**TASK DIRECTIONS**. Report every line of the records that contains the word "height".

**ENTRIES**.
────

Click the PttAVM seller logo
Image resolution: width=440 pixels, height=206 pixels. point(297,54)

────

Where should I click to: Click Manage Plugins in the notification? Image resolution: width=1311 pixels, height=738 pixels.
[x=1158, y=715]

────

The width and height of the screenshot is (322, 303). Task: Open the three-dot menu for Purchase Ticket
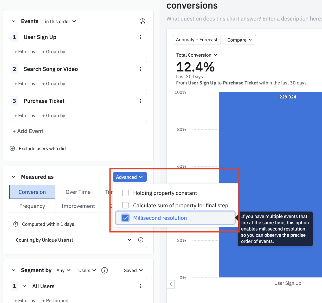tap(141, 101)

────

**SOLVED PROBLEM**.
Image resolution: width=440 pixels, height=206 pixels. point(297,54)
Where should I click to: Click Manage Plugins in the notification? Image resolution: width=1311 pixels, height=738 pixels.
The width and height of the screenshot is (322, 303). Task: Open the three-dot menu for Purchase Ticket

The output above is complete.